I want to talk about three areas of technology that can support technological sovereignty. Those are multi-cloud support, which applies to backend services that you deploy yourself. Then I want to talk about two technologies that I've been involved in designing. Firstly, the AT Protocol, which is the protocol underlying Bluesky, a social network. That's an example of applying this sovereignty idea to social media. Then the third thing I want to talk about is local-first software, which is a way of building collaboration software.

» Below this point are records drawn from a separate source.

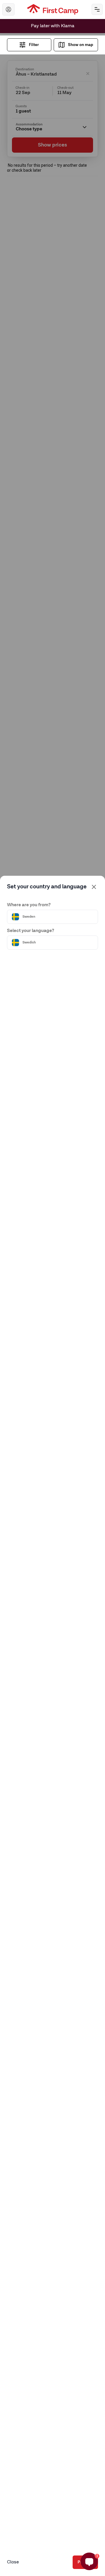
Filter (34, 45)
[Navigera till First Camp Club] (8, 9)
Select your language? (30, 930)
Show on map (80, 45)
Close (13, 2562)
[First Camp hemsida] (52, 9)
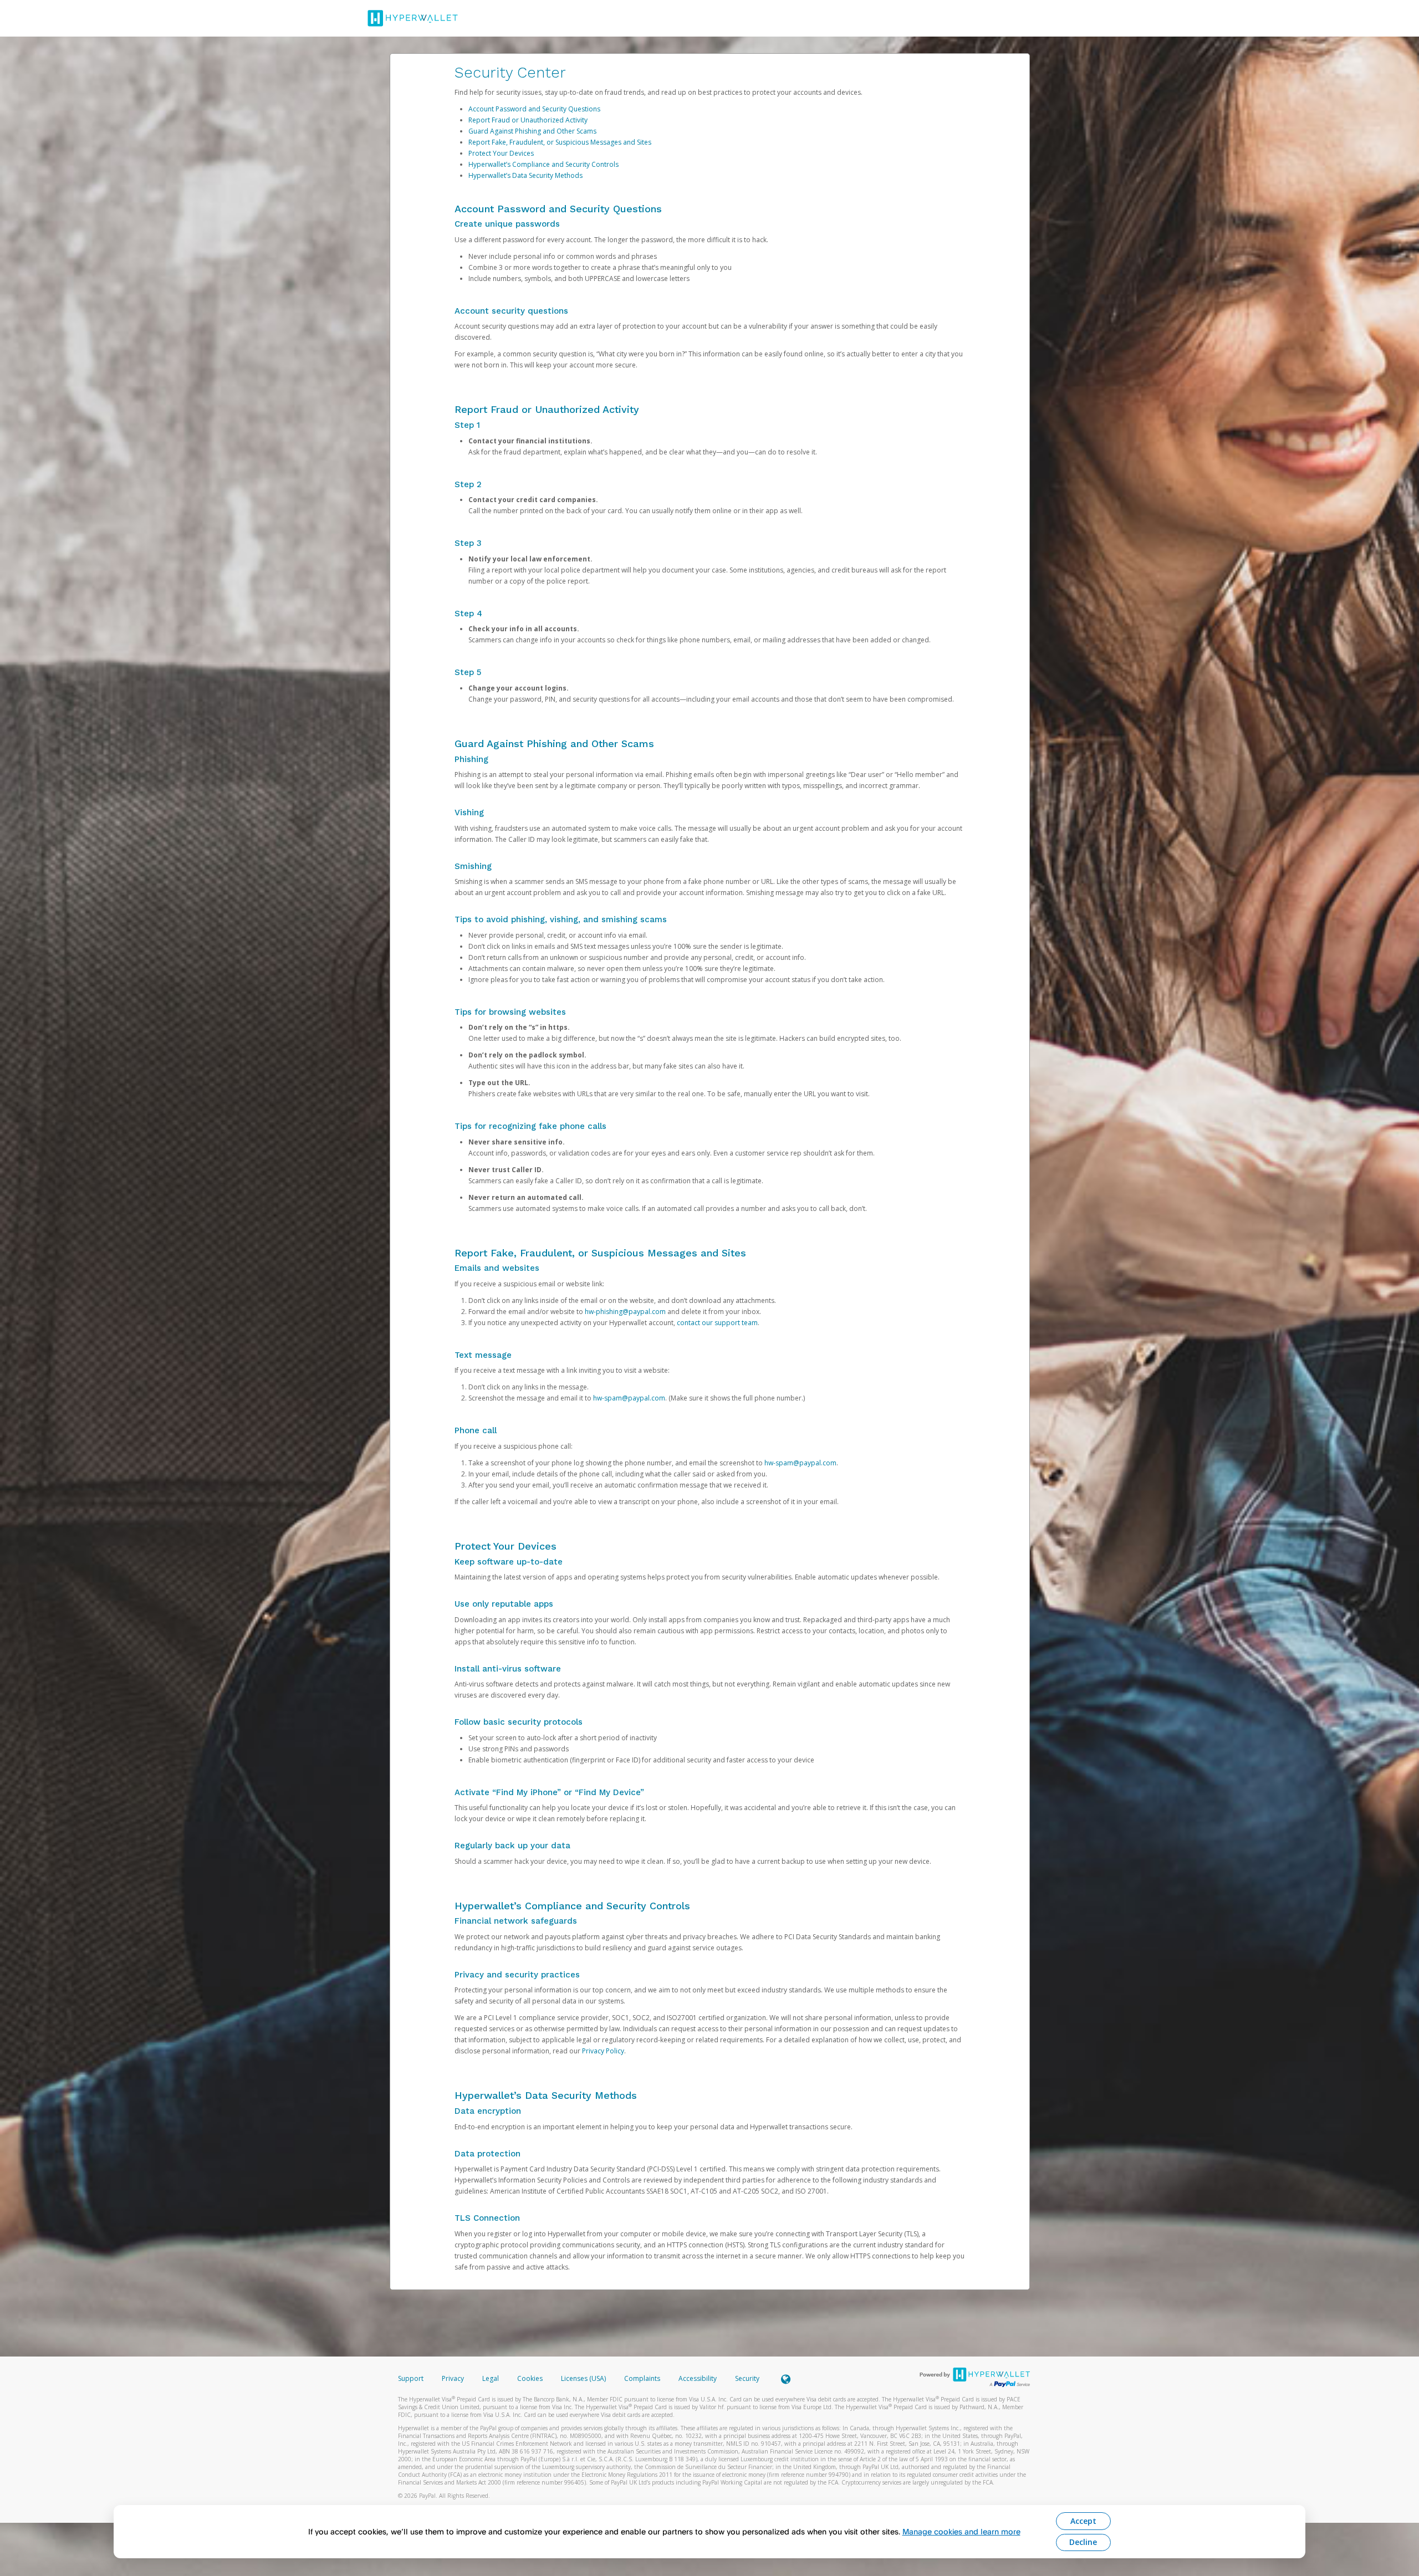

Backend Services You Deploy Yourself - Multi-Cloud

Let's start with backend services that you deploy yourself and multi-cloud. Generally, this stuff comes under the banner of decentralization. With decentralization, the goal is generally to avoid dependency on any one single thing. In the first instance, it would be avoiding dependency on a single server. Actually, going further, when we think about this in geopolitical terms, we want to avoid dependence on any single company and potentially even avoid dependence on any single country. The way we avoid dependency on a single server, that's classic distributed system stuff. We've been doing that for decades. We have these techniques such as replication, which means keeping a copy of the data on multiple servers, which then allows us to implement fault tolerance and avoid single points of failure. The whole thing is a single point of failure is a single machine that if you turned it off, then the system as a whole would stop working.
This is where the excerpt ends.